*SOURCE EXTRACT*
Updated 1 years ago
Reputation is one of the most valuable things a business has. It is what persuades customers to either try a new business or come back to one they have worked with in the past, and at the heart of this vital component is trust.
Reputation is a tenuous thing. It is so easily damaged so you must always be on guard to ensure this does not happen.
A physician was looking for a firm who could provide financing to help his patients with services not covered by insurance. The firm he selected agreed to offer each of his patients 0% interest for the first 12 months. However, there was much the physician did not know about this firm.
One day, this physician had a patient come in and tell him that she had tried to call this lender for two weeks with no response. She was really upset because, while dealing with a major illness in her family, she had been just two days late on one payment and the firm raised her interest rate to 30 percent. The high interest rate was more than enough to upset this patient, but they had also made the rate retroactive to the start of the loan, which pushed her over the edge.
At first, the physician was baffled about why this patient would bother him with her beef with the lender. She cleared this up very quickly by politely – or somewhat politely – telling him that she only went with this firm because of his recommendation and he had significant culpability because he had selected the firm in the first place. She also added that his reputation was as much at risk as the lender.
The doctor finally got it and immediately selected a new financial services provider so his reputation would not be tarnished any further.
What every business owner must realize is that every element of their operation has the potential to impact its reputation as it affects the customer’s experience. With each function, ask yourself what the impact would be if there was a complete failure.

*RECORDED DATA*
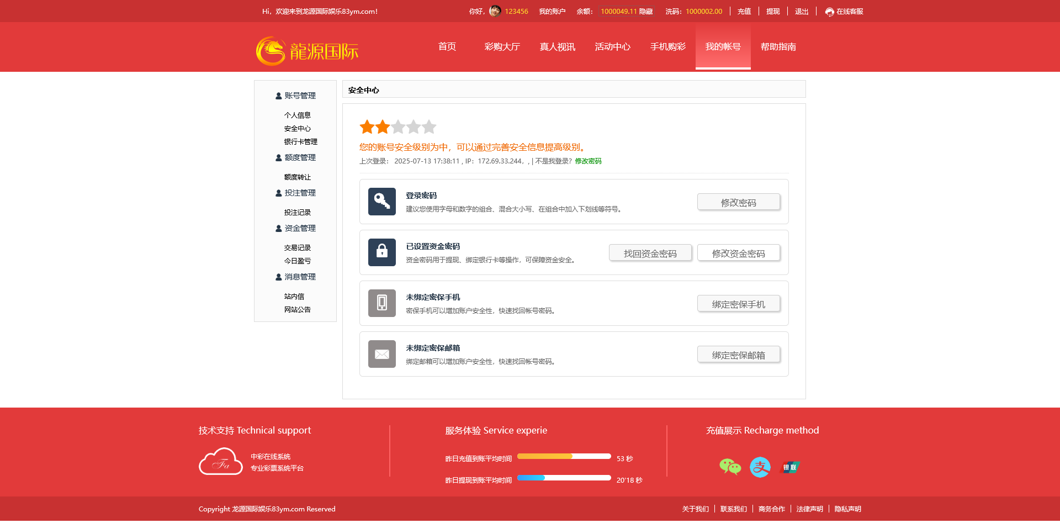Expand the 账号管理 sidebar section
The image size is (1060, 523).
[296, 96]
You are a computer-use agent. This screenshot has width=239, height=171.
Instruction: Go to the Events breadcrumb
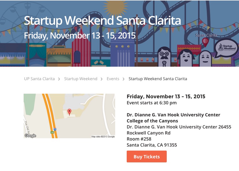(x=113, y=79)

---

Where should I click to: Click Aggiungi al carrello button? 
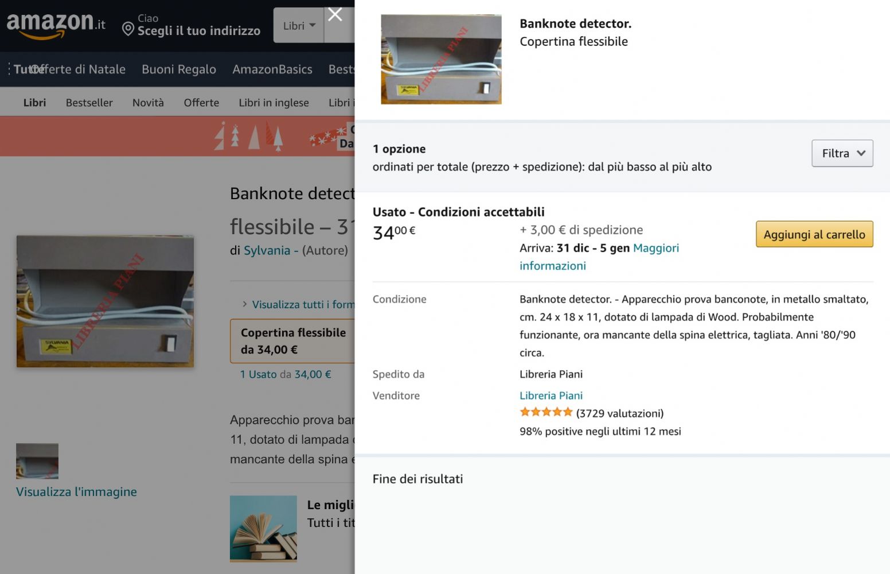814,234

*APPLY WHAT YOU READ*
a – Repeat the reputation article word for word from "The doctor finally" to "a complete failure.".
b – List every length of time mentioned in the physician's story in the reputation article.
c – Resume the reputation article after its final sentence.
The rows were taken from a separate source.

*RESULTS IN ORDER*
a –
The doctor finally got it and immediately selected a new financial services provider so his reputation would not be tarnished any further.
What every business owner must realize is that every element of their operation has the potential to impact its reputation as it affects the customer’s experience. With each function, ask yourself what the impact would be if there was a complete failure.

b –
- 12 months (the 0% interest period)
- two weeks (how long the patient tried to call the lender)
- two days (how late she was on one payment)

c –
Take the HR department for example. What would be the impact be on the company if an employee who did nothing wrong was terminated and it hit the front page of a newspaper?
The HR scenario is possible, yes, but maybe not probable. But what about a firm who has to send technicians into customer’s homes while they are not there? What would be the impact on the business if one of these employees stole something from a home, the police were called in and the papers caught wind of it?
At one point or another, most businesses will have to deal with a bad review by a former customer. What would your response be to a negative review on a website that is very visible to large numbers of potential customers?
As you can see, there are a myriad of factors that can affect a business’s reputation. To safeguard yours, you need to constantly be on the lookout for problem areas and try to reduce the risk. If you cannot manage the risk before it negatively affects your reputation, you need to know what your next move would be. For a few examples, would you call in a PR firm, deny the concern to any reporters who call in, or issue a very positive statement?
Now go out and make sure that you identify all areas of your business that could produce some reputational risk and then determine what steps you would take if they actually occurred.
You can do this!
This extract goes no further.